Wednesday, March 15, 2006

Usability Workshop Part 2

Part1

Back from break. We are in the Citigroup HQ on Long Island. Why did they build there? Well they have this amazing view of Manhattan. Reminds me of the story of Eton Hall, the 150 room Gothic pile built by one of the Dukes of Westminster. A visitor suggested he build a small cottage next to it and go live in that so he could look at his magnificent palace.

Just had the Google presentation, essentially why all the existing mechanisms are flawed, particularly when based on passwords due to the low entropy of passwords that people actually choose. The graph they show on the simplicity of passwords is scary. An even scarier graph would show how many people use the same simple password for more than one account.

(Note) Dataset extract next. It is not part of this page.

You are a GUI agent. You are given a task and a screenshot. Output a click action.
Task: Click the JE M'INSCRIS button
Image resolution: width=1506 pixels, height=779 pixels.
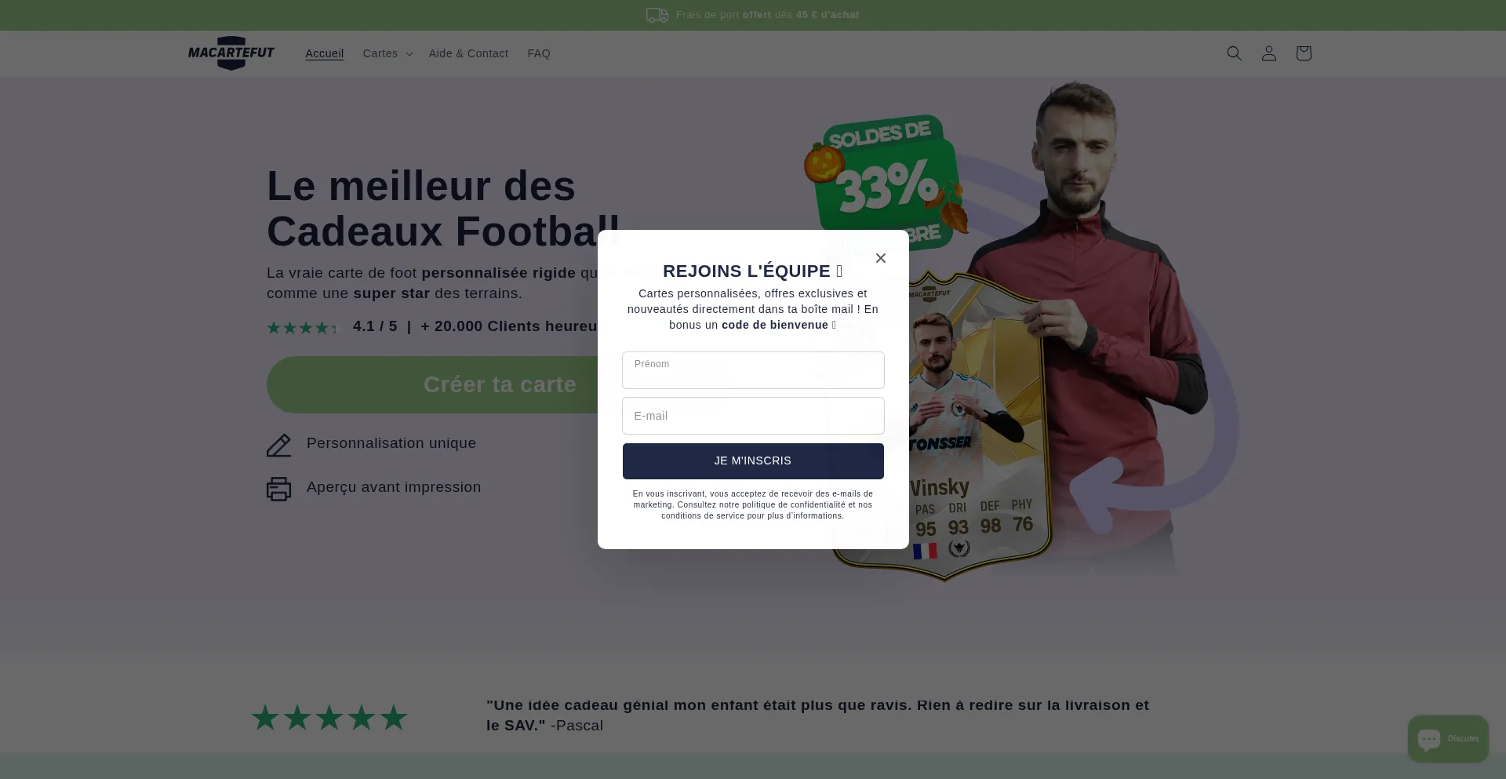point(753,461)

I disagree with some of this analysis, static passwords are certainly vulnerable to a man in the middle dictonary attack but a dynamic password is not. If the dynamic password is bound to the domain using it the dictionary attack is no use to another party.

Static passwords are definitely bad juju. There may be no good way of fixing them that is compatible with the legacy infrastructure. If we get into the business of fixing the infrastructure why not just do the job properly with a technology such as infocard?

Now its Yahoo! Mostly concentrating on the type of thing that we would like the infrastructure to support.

World Savings Bank now giving the financial services provider point of view. The institutions are rushing to deploy two factor solutions but there are no standards in place.

A point I would like to raise here is the division of responsibilities. It is our responsibility as a standards org to define a secure protocol that enables the browser provider to deliver a secure, trustworthy user experience. It is the joint responsibility of the platform providers and the browser providers to fend off chrome attacks such as bogus status icons, address bars etc.

Another point that seems to be lost is the fact that we do not need the same level of security to protect a blog as we do to protect the ability to view a bank account as we do to transfer money out of that account, add a new payee etc.